HONG KONG • Casinos in Macau, the world's biggest gambling hub, are poised for the first decline in annual gaming revenue since 2016 and next year may not be much better as China's economy slows and rising Asian hot spots such as Vietnam lure high-rollers.
Macau, which celebrates the 20th anniversary of its handover from Portugal this month, is facing its biggest challenges since a Chinese government crackdown on corruption five years ago.
The enclave, relied on by operators including Las Vegas Sands, MGM Resorts International and Wynn Resorts for the bulk of their revenue, will find it difficult to return to the double-digit growth of the past.
"All of the juice has been squeezed out of the orange," said Mr David Bonnet, a contributing analyst at Bloomberg Intelligence. "Macau is starting to resemble more mature competitive markets such as Las Vegas and Atlantic City."

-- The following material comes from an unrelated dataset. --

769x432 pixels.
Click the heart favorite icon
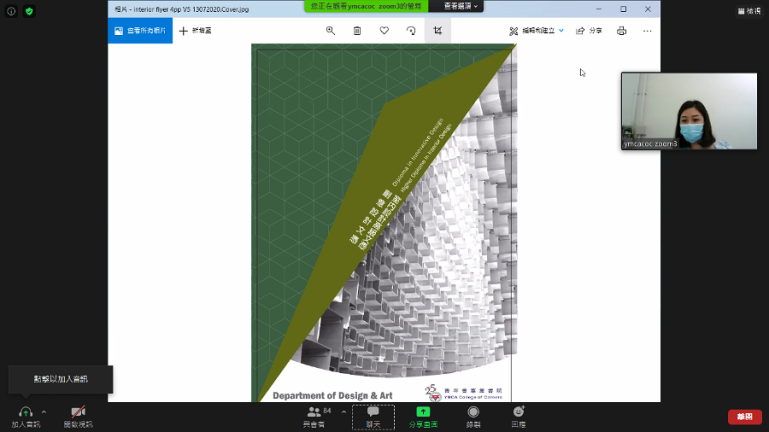click(384, 31)
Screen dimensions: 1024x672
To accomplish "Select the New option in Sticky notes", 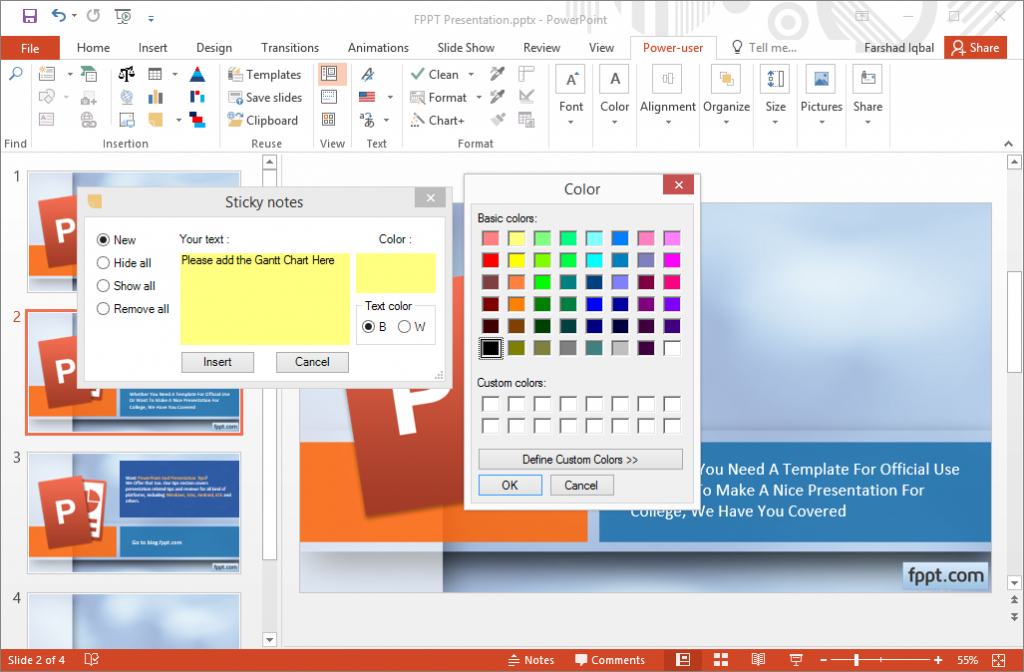I will click(x=103, y=239).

Analysts forecast on average that Macau's gaming revenue will swing from 14 per cent growth last year to a decline of 3 per cent this year. They predict an improvement of 3 per cent next year.
A Bloomberg Intelligence index of Macau casino operators has dropped 20 per cent from a peak in late April. It fell as much as 0.9 per cent yesterday.
The industry went into 2019 expecting a difficult year as the US-China trade spat weighed on China's economy. Although hopes were raised in April for a second-half recovery, the rest of the year presented one setback after another, including the protests in Hong Kong that have slowed the number of tourists to Macau.
One of the biggest blows was the absence of high-rollers, or VIP gamblers. Macau, the only place in China where casinos are legal, has made its money for decades on a few thousand rich gamblers. That group is now more likely to place their bets on emerging gaming hubs in South-east Asia, as junket operators - middlemen who extend credit to wealthy gamblers - shift to those places.
The biggest, Suncity Group Holdings, is set to open a Vietnam resort in the first quarter, the launch of which "could result in the redirection of a material chunk of VIP play from Macau", said Union Gaming analyst Grant Govertsen.
The resorts in regional hubs "will be stunning," said Mr Ben Lee, a Macau-based managing partner at Asian gaming consultancy IGamiX.
One of the biggest threats may come from Japan, which is likely to emerge as Asia's second-largest gaming hub after a landmark Bill legalising casinos was approved last year. All six Macau operators have expressed interest in setting up a resort in Japan, which has the potential to see gross gaming revenue reach US$20 billion (S$27.2 billion) annually, brokerage CLSA predicts.
Casinos are racing to build bigger and flashier resorts to offer more options. Not only will that help replace weaker VIP revenue, it will also keep the casinos aligned with Macau's guidelines for providing more family-friendly attractions.
Las Vegas Sands is building more rooms designed for tourists as part of its renovation and rebranding of the Londoner resort. Wynn Resorts recently unveiled a US$2.8 billion non-gaming project in Macau, including a theatre, art gallery, food pavilion and gardens.
Mr Robert Goldstein, president of Las Vegas Sands, said China's middle class can still power Macau growth in the years ahead.
"The investment proposition in Macau, going back to the beginning, was always one billion or so people at your doorstep," he said in a conference call. "We've always believed that the engine here would be, and should be, all those people across the border."